Instructions to follow → Check the entries below for lines with "Choose"; report only how many there are.

▬▬▬

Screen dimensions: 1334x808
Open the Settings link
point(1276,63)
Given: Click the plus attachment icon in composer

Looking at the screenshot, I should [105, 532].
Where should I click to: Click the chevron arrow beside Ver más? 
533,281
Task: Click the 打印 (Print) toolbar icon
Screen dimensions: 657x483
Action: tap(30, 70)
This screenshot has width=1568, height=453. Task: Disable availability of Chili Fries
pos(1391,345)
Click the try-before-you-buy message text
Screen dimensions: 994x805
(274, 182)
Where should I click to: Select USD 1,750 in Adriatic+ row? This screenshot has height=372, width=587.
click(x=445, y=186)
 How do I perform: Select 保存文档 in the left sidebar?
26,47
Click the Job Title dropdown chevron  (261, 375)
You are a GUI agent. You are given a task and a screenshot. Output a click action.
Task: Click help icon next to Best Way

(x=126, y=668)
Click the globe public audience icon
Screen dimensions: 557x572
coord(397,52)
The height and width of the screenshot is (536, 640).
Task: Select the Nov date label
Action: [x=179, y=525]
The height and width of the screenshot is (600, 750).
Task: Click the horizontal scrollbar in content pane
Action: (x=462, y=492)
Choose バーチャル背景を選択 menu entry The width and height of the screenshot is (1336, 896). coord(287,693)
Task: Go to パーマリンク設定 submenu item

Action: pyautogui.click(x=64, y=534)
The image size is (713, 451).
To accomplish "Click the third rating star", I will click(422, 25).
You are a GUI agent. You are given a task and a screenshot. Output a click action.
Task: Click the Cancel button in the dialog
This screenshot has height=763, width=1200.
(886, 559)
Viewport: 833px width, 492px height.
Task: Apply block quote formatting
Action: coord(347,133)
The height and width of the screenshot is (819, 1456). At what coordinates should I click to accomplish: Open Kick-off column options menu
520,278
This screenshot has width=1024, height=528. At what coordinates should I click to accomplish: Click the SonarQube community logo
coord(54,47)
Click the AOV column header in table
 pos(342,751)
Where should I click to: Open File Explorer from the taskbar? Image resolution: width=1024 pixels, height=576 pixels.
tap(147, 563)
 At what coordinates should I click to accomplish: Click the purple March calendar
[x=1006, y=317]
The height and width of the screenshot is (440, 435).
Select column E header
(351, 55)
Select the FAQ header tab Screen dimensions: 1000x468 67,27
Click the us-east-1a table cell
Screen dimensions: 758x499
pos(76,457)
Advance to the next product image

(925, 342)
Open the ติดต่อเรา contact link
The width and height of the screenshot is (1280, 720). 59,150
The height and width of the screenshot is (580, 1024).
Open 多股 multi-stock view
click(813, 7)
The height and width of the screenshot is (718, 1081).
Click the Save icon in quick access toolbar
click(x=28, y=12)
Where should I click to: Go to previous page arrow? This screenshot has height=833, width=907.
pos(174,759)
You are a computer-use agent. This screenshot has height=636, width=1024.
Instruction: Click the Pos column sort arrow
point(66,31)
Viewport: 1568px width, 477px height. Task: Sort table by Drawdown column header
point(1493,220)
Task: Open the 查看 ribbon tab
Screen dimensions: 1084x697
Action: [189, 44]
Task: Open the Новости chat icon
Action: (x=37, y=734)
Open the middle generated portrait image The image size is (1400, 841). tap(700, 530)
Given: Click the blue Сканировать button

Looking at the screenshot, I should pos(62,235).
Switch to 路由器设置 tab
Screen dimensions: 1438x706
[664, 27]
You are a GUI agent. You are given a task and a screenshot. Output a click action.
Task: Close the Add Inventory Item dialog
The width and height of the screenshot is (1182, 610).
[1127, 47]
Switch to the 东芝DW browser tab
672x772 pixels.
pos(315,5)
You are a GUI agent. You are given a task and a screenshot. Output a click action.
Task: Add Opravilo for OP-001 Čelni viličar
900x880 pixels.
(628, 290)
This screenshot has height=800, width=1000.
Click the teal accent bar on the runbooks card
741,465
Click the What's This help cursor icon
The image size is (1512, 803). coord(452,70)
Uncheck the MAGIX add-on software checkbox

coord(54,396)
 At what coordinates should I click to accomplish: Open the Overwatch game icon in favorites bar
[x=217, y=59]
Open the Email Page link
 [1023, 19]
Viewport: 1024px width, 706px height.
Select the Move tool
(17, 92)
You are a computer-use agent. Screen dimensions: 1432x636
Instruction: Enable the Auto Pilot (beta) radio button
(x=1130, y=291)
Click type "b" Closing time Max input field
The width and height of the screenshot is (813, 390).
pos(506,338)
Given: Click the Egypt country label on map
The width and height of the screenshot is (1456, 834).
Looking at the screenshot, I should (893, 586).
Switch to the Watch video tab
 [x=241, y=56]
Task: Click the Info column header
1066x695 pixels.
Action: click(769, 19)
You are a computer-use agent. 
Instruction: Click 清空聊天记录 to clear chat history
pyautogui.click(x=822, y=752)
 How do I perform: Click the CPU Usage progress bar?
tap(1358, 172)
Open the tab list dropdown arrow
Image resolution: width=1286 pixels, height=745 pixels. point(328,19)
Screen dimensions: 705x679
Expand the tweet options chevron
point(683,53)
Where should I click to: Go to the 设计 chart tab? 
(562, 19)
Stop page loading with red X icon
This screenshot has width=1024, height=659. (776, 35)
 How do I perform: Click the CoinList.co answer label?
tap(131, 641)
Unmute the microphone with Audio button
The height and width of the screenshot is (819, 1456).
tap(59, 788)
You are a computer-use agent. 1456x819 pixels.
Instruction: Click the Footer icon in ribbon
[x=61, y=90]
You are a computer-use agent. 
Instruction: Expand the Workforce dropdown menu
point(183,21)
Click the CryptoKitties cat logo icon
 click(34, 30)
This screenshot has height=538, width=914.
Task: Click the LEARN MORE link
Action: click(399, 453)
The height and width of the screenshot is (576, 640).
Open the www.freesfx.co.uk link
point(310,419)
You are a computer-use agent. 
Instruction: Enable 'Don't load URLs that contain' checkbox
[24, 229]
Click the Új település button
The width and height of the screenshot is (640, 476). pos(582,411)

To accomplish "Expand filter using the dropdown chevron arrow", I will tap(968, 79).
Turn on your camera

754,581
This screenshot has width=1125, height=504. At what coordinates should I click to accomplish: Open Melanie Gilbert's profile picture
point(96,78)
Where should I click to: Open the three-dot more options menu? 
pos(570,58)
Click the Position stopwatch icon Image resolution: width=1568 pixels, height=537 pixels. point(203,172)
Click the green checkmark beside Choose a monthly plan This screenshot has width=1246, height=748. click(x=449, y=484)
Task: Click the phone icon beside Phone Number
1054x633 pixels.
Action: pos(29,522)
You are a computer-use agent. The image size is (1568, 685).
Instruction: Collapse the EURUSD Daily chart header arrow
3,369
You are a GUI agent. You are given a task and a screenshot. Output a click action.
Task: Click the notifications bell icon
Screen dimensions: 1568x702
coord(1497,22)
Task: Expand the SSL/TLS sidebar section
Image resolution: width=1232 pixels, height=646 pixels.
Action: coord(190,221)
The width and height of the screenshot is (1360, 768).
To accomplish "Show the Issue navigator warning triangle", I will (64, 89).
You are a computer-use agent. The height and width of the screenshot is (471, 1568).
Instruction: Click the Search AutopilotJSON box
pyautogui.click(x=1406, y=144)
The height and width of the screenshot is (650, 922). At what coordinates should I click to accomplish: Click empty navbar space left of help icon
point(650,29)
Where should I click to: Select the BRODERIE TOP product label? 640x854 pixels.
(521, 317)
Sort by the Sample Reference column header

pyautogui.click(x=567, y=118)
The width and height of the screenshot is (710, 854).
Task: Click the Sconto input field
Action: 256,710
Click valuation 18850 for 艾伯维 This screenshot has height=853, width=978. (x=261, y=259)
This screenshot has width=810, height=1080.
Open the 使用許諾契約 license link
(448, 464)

▬▬▬

Task response → 2